BEGIN Excerpt to read
Posted by: Lisa Hill | January 23, 2016

The Singapore Grip (1978), by J.G. Farrell

The Singapore Grip 001I was looking forward to reading The Singapore Grip but I was disappointed by it.  I paid a small fortune for it in British postage costs when I belonged to an online Booker Prize reading group … we had chosen The Siege of Krishnapur as a book for discussion but I couldn’t buy it here in Australia. (Yes, this was before the Book Depository existed and when the fledgling Amazon focussed on US titles).  In for a penny, in for a pound, I thought, and I bought the entire Empire Trilogy comprising Troubles (1970); The Siege of Krishnapur (1973); and The Singapore Grip (1978).  The novels explore the decline of the British Empire with wry humour, and not without schadenfreude.  (Farrell was Liverpool-born, but of Irish ancestry).
END Excerpt to read
BEGIN Information given
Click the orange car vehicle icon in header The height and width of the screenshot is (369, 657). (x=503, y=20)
END Information given
BEGIN Information given
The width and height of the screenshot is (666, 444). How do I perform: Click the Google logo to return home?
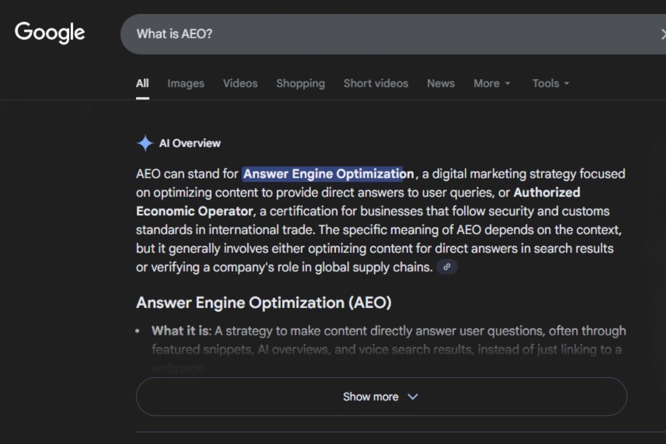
END Information given
* **What to work on**
Do these statements agree with the post about The Singapore Grip? (a) The writer bought only The Singapore Grip. (b) The Siege of Krishnapur could not be bought in Australia at the time. (c) Farrell was born in Liverpool. Answer yes or no for each, and quote the words of the post that decide it. Answer from the post about The Singapore Grip alone.

* **Expected answer**
(a) No: "I bought the entire Empire Trilogy comprising Troubles (1970); The Siege of Krishnapur (1973); and The Singapore Grip (1978)."
(b) Yes: "I couldn’t buy it here in Australia"
(c) Yes: "Farrell was Liverpool-born"